As you can see, the same word is used to mean “set” examples. This time it was miraculously translated correctly.
And it was also translated correctly here:
4:94 “O ye who believe! When ye leave / go abroad (darabtum) In the cause of God, investigate carefully…”
Here darabtum still does not mean “to beat” but “to scourge” or “to leave.”
This is not a “different” translation. (Though none of these are.) It is the real translation.
The Prophet never hurt his wife.
24 thoughts on “Lost in Translation: "Violence" Against Wives”
"No one cared about the state of Muslim women before 9/11. "Well, I am trying to remember back. Certainly there were Muslims in America before 9-11 but I would think that such behavior would repulse me back then.Actually I do remember back. I remember several articles from India about how Taliban inspired men were throwing acid in the face of women they didn't approve of. And I also remember stories of how the Taliban broke the fingers of women who had painted their fingers.What I don't remember is any stories about abuses in the United States. Certainly if I had heard of them back then I would be against it.So, yeah I cared about the state of Muslim women before 9-11. I am an American so I cared about US interests more, but to the extent one does care about such stuff I did.
Wait, so what's the proper translation? "To leave"?
It can also be translated as "to admonish," a variety of the way it's used in verse 14:24, which Nahida's provided. (I was looking for it until I realized it was there.) In that verse it basically means "to explain." And it would work the same way for the verse in question.

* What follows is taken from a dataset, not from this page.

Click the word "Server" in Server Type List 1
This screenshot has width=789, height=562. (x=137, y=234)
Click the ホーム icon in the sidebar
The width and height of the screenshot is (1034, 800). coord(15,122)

Salams sister,Prior to Islam I escaped an abusive 10 year marriage and this ayah grates my last nerve, as I only read English. I came to except that perhaps it meant "to spank" but honestly I just can't accept thats what it means either. I just don't believe that any physical retaliation on someone was ever warranted accept in specific wars.I think "leave" them would be an obvious choice as its the only thing that falls inline as a progressively more harsh measure. It would make so sense to admonish, leave the marital bed, and then …. give them a hug? Nope, it has to be harsh but inline with what the Qur'an states and evidenced by Muhammed's behavior (peace on him and his family). Of all the authentic and supposedly authentic hadiths I can't see one instance where beating, spanking, or tapping lightly (which how is that worse for a woman than admonishment or leaving the marital bed?) is practiced by the Prophet or his close followers. As a woman I know that I am an emotional creature and that words and being left would hurt me way more than a spank/slap. I would think a light spank would 1) tick me off and make me rebel more or 2) make me laugh at the absurdity of it.I am only 6 months old in my faith, and I find it a struggle sometimes to be alone in my "outside the box" views separating me from the cultural Islam and from my native culture.You are an interesting read. :)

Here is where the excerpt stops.